Descriptions, Reviews, Etc.
Publisher Description:

Technical Problem or Adaptive Challenge?

Before a design organization develops a new computer system to support a manufacturing process, strategists need to understand what they are facing. Will their designers have to confront a series of technical problems or adaptive challenges? Technical problems have known solutions that most designers clearly understand. However, this means they will solve problems using existing organizational practices. An adaptive challenge means the organization will face problems that individually have many possible solutions. To find the correct set of solutions, the organization must experiment and adapt over time.

Many design organizations ignore the fundamental differences between technical problems and adaptive challenges. As a result, engineering and IT planners mistakenly believe that they only need to hire specialists to solve technical problems. They expect these specialists to use the latest technologies and/or adopt some agile development process. These technology-focused designs or faith-based processes produce applications that have many undesirable anomalies, idiosyncrasies, and outliers.

The information contained in this book enables strategists to stop adapting to challenges and start solving problems.
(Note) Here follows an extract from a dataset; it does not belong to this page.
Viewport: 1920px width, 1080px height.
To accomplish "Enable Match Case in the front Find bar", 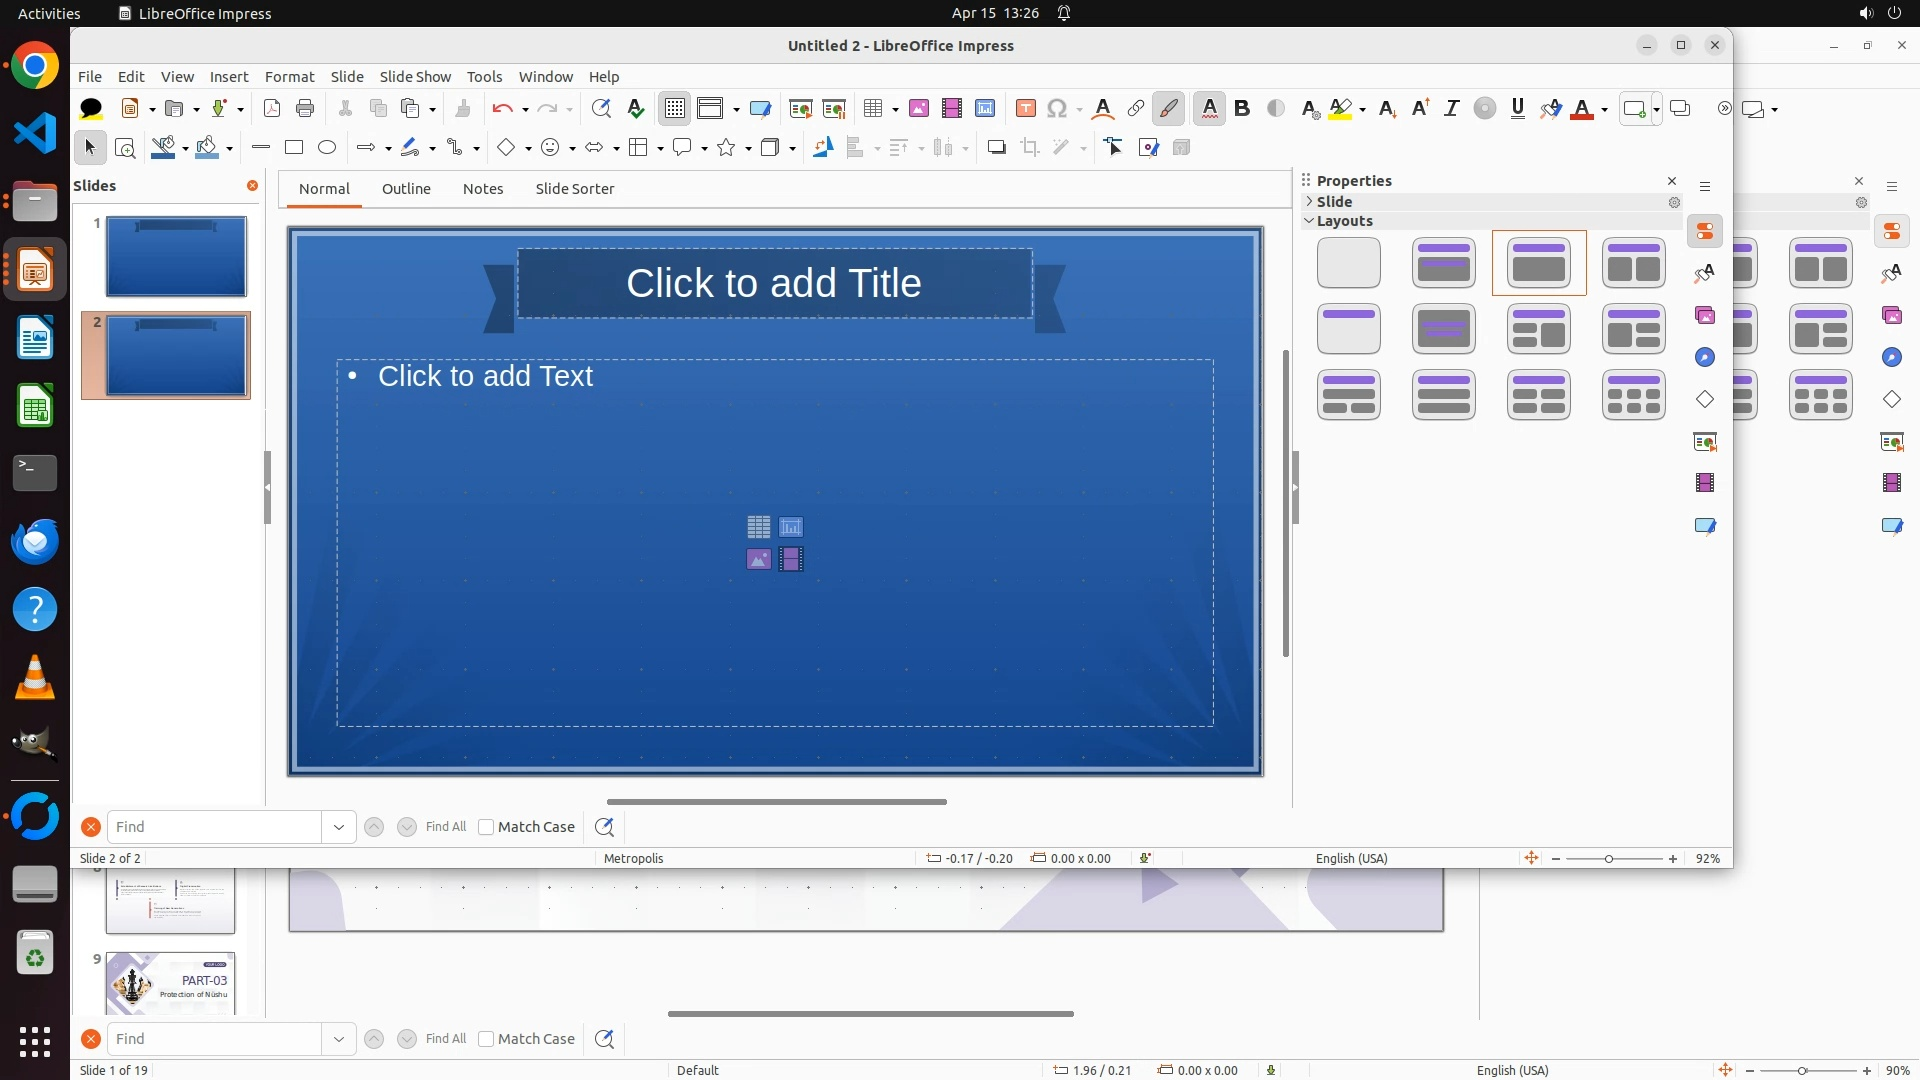I will click(486, 827).
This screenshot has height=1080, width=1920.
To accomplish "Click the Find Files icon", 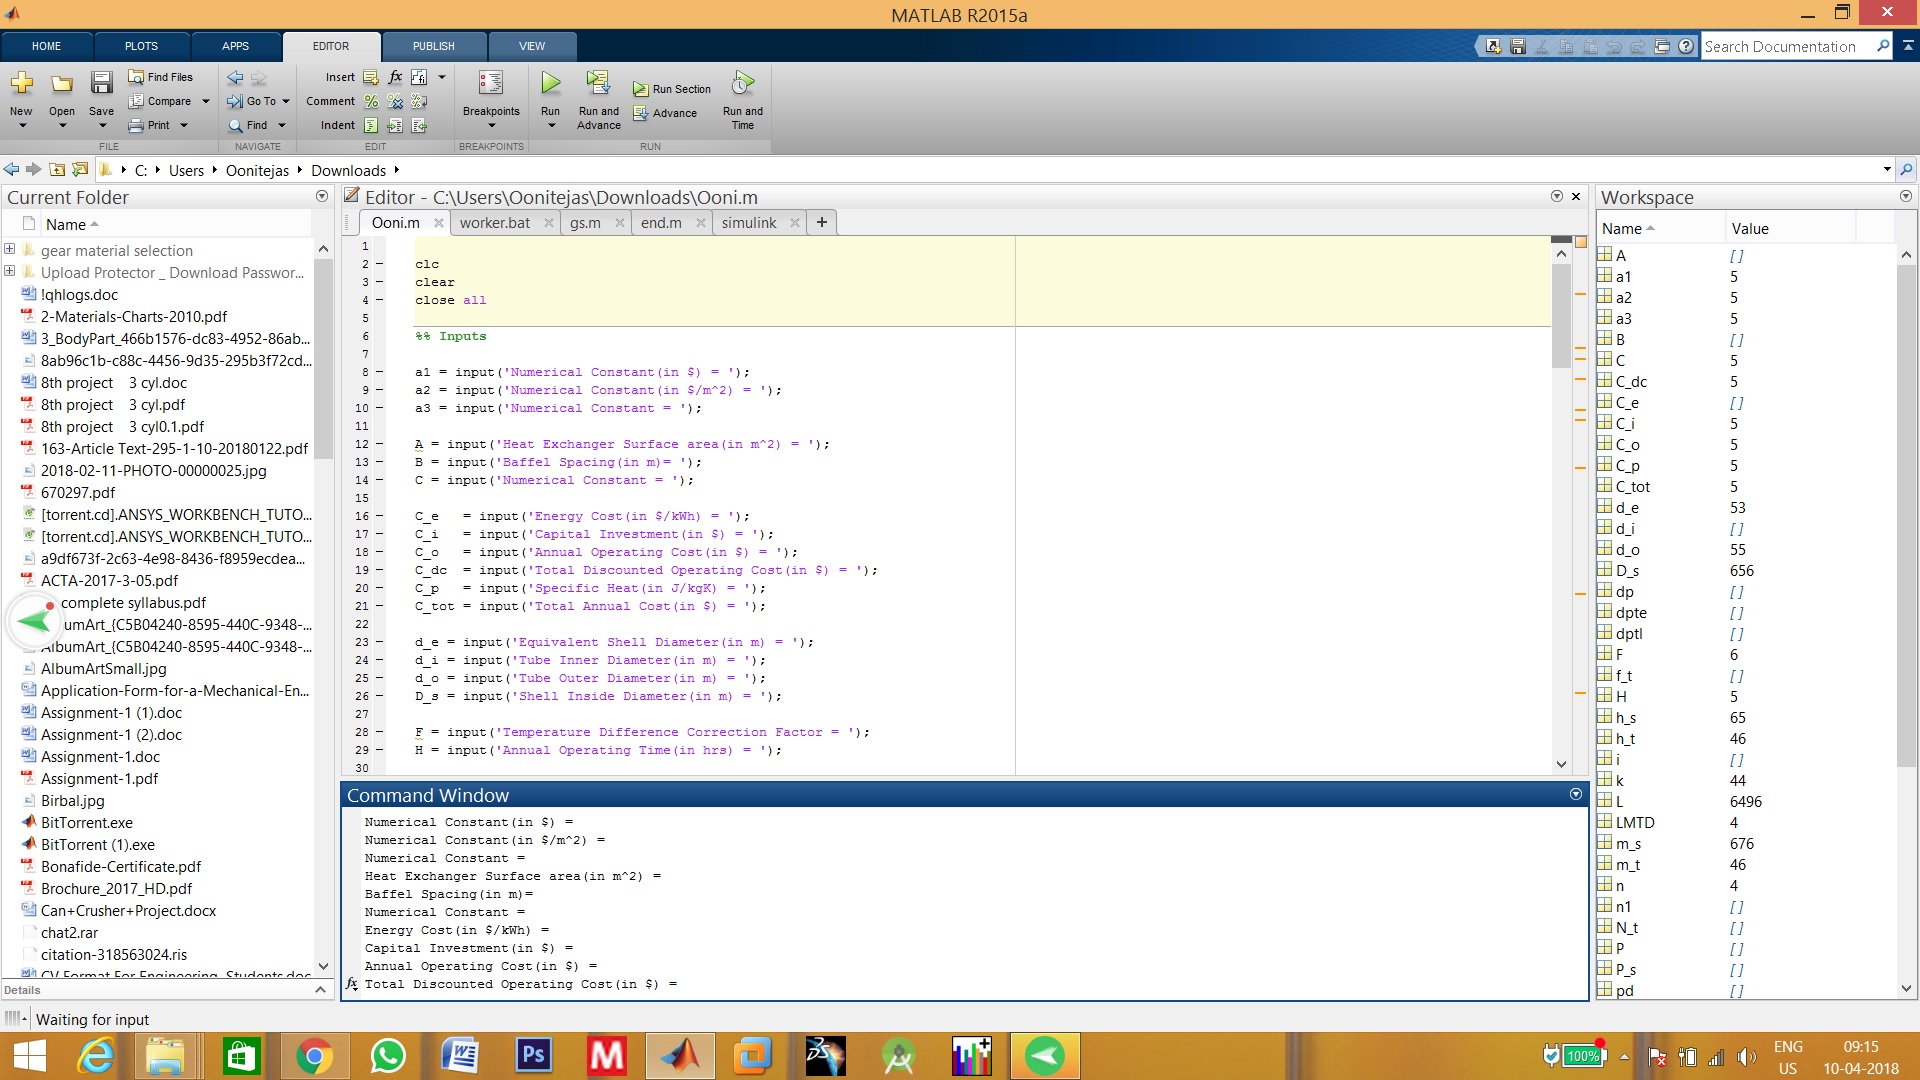I will [x=160, y=77].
The information defines and describes how low-level design fundamentals affect manufacturing processes and upper-level system designs. It specifically identifies the many technical problems designers will face, variable methods for solving them, and expected outcomes. This information enables an organization to adopt the best practices before starting a design. This sets up a knowledge-based development process where designers understand technical problems, adopt the correct set of fundamentals, and make the necessary improvements to machines and system designs.